Congratulations Edgar Martinez.

Dr. Doom

Edgar probably won’t make the actual Hall until some incarnation of the VC gets to him, and maybe not even then. The fact that he is among the top 115 players in our collective eyes is a testament to his excellence. Congrats, Gar!


Although I am a steady supporter of Lofton, I never seriously thought that a Redemption winner would ever gain election to the CoG.


The question is, how did we allow Martinez to drop of the ballot in the first place? And the blame lies squarely with two people: Larry Walker and… John Autin!

Martinez (along with Lofton and Steib) received 8 votes on the 1957 ballot, a level of support sufficient for survival in every subsequent voting round. But it was the round where Larry Walker was elected, so minds were distracted, and Gar was safe until a buzzer beating Trammaker vote by our resident Game Notes scribe.

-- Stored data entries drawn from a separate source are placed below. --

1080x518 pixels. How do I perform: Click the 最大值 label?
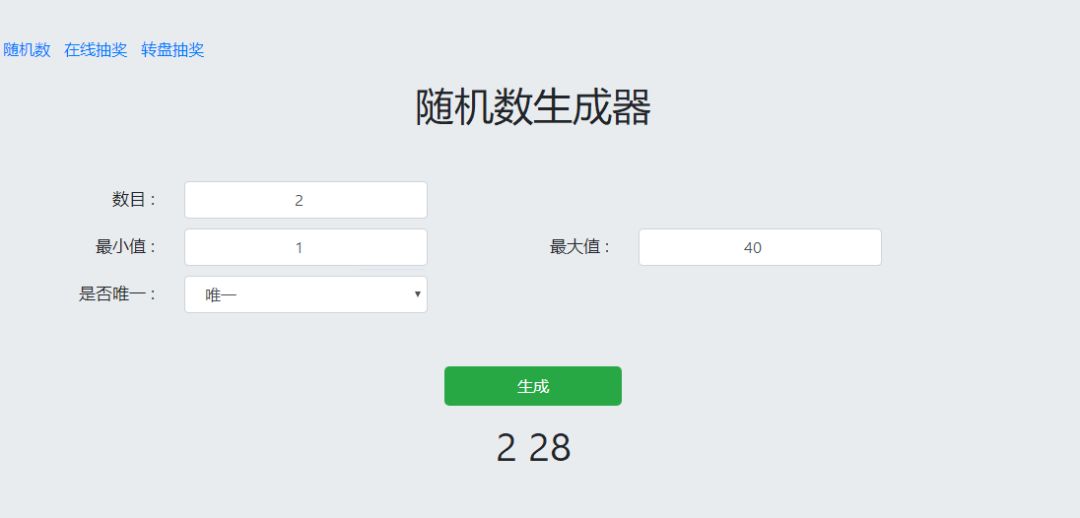580,247
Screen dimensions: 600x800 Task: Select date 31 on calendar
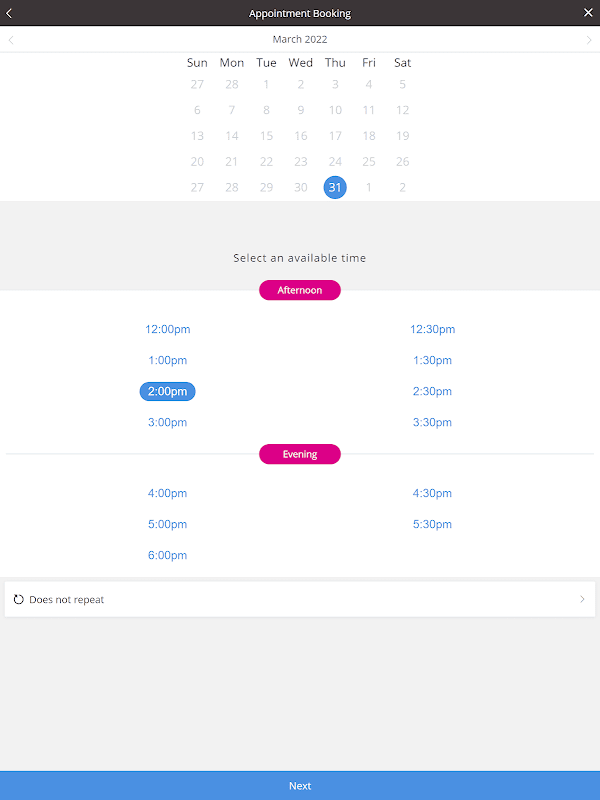click(x=335, y=187)
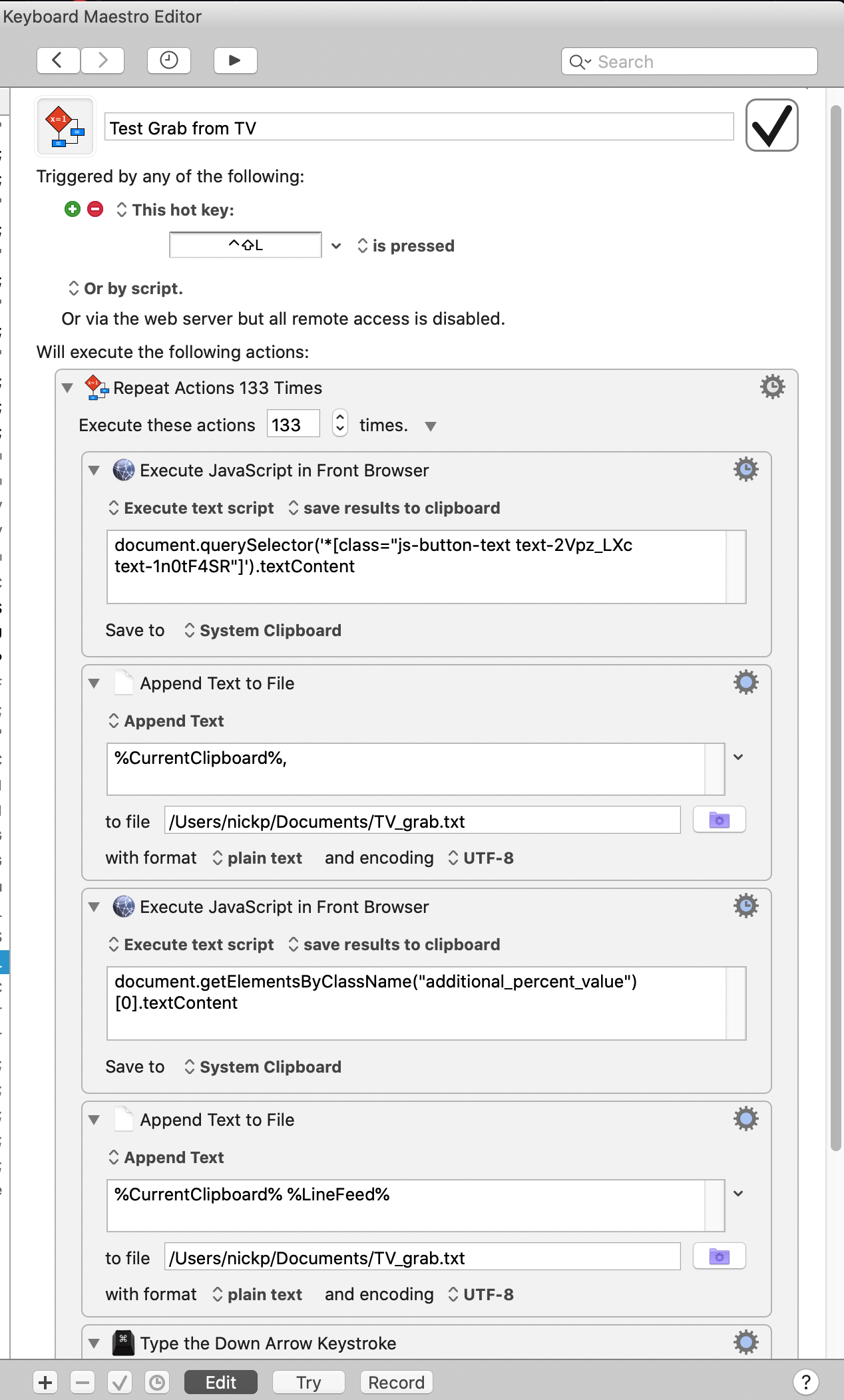Switch to Edit mode
Viewport: 844px width, 1400px height.
pyautogui.click(x=220, y=1383)
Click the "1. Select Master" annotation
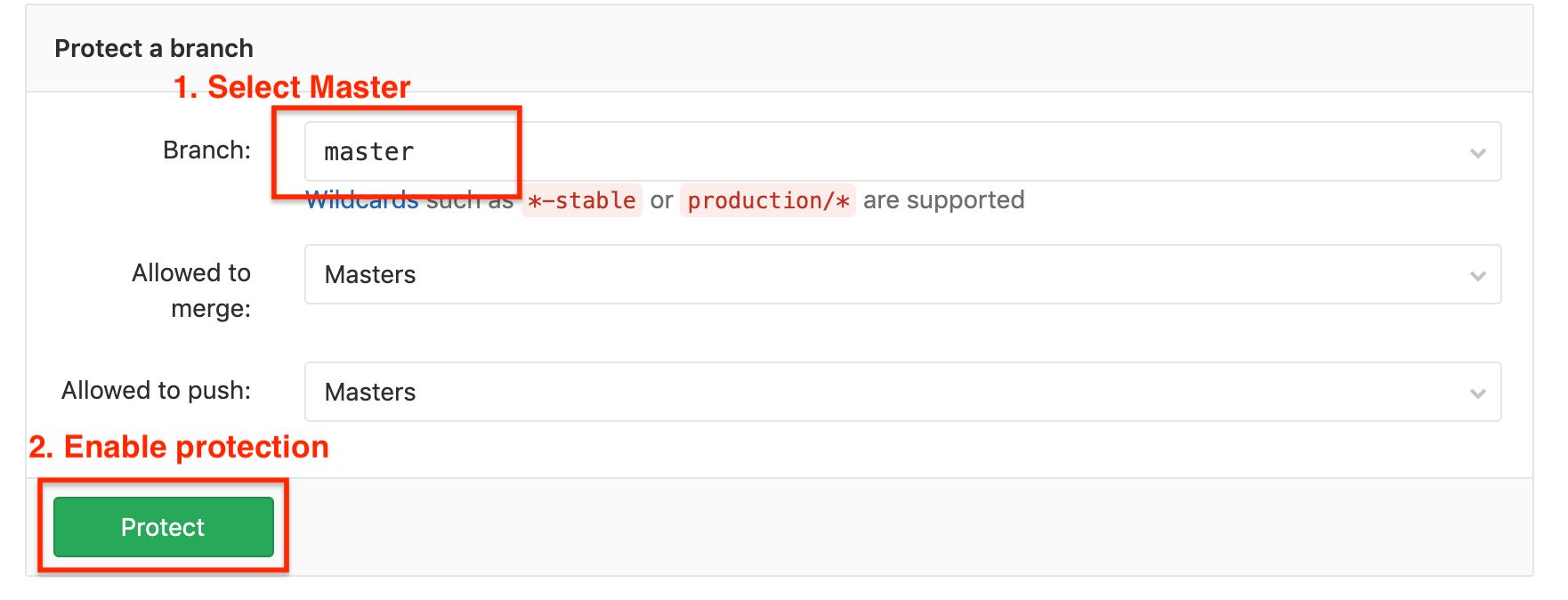 (292, 87)

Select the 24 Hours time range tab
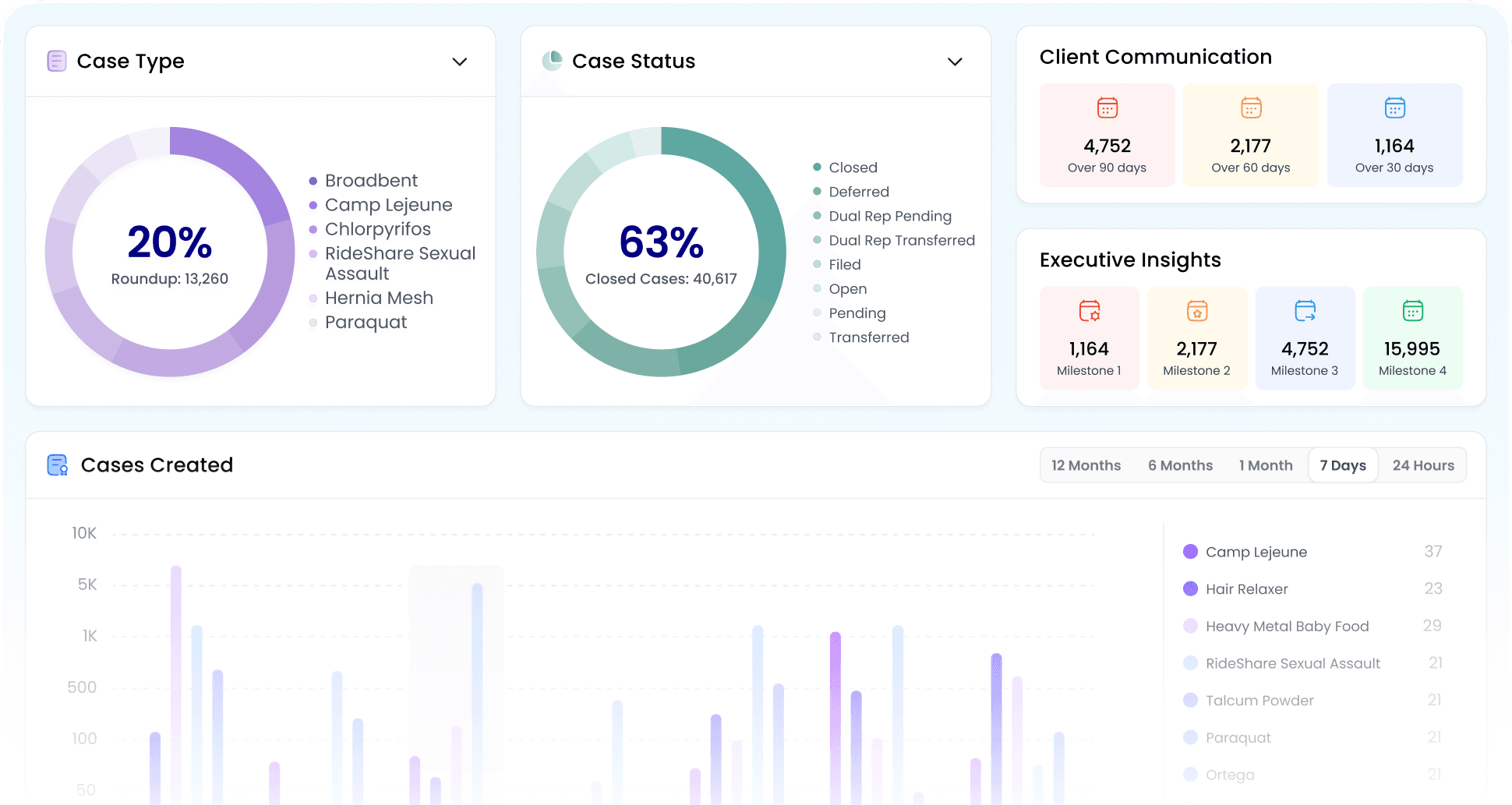[1423, 465]
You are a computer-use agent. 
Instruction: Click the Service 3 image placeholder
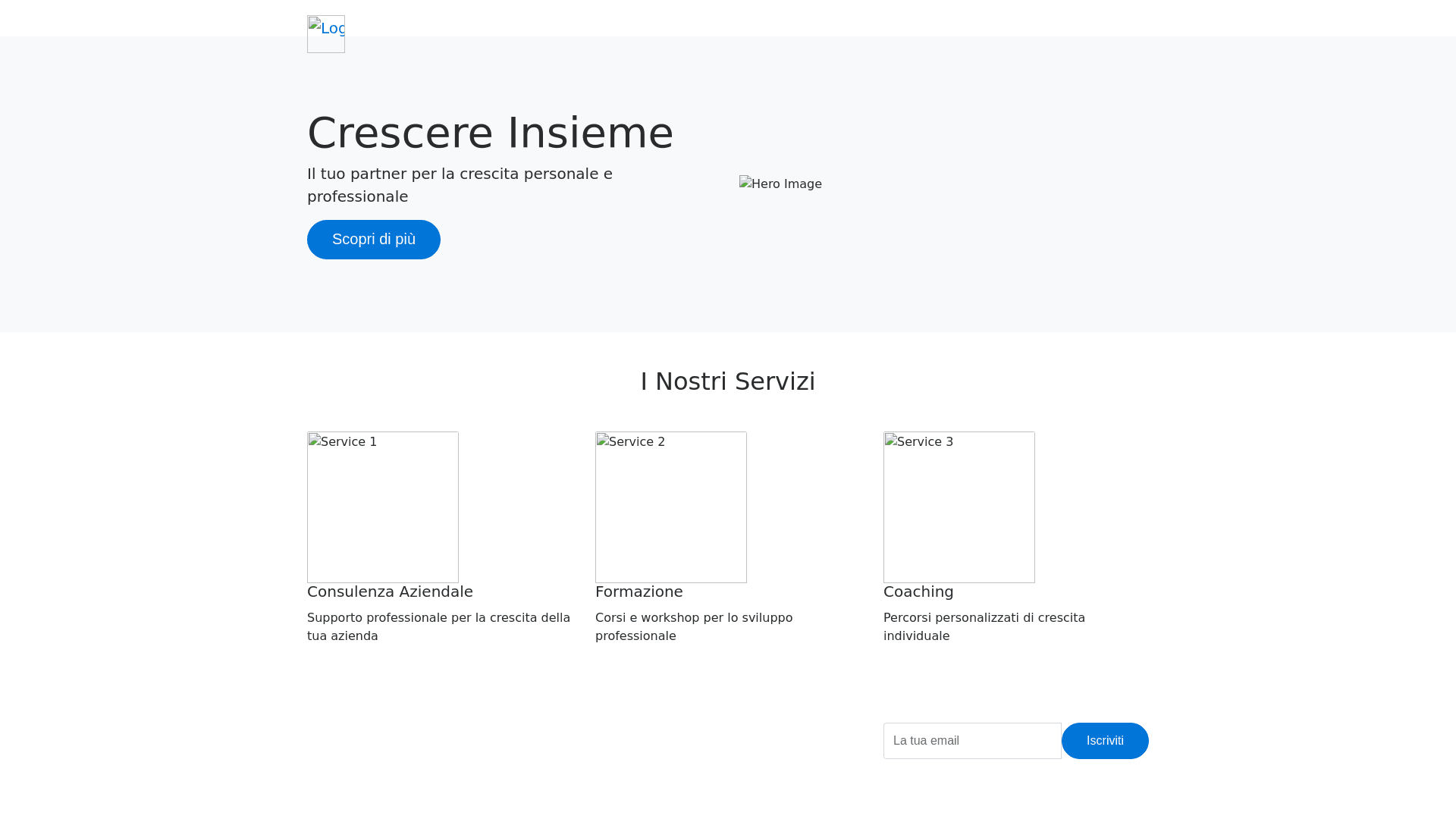[x=959, y=507]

That was also, I believe, the only round ever where you wouldn’t be past the 10% line with 8 votes (ie. the highest vote total ever at 81).


There were a couple at the start of the process (1964 (88), 1961 (89)) but none since the Walker ballot.

Chris C

Finally! I can now open up one of my three voting spots.


Koufax will continue to steal eligibility rounds from other candidates until a few anti-koufax voters stop blocking his inevitable induction.

Artie Z
Part of the reason I voted for Koufax was to get him in and free up a bunch of votes. Alas, that did not work. Another part is that the alternatives don’t really stand out in any way to me. In response to b-com’s comments about Koufax’s vote totals, I think that has had some impact on Koufax’s consistent vote totals – there isn’t anyone who really jumps out, and there really isn’t much danger of anyone falling off the ballot. The redemption ballot this round is more interesting to me than the actual ballot, as I’m having a hard… Read more »

Edgar Martínez is also the name of the man doing color commentary for Univisión on their covrage of the La Copa Mundial in Brasil.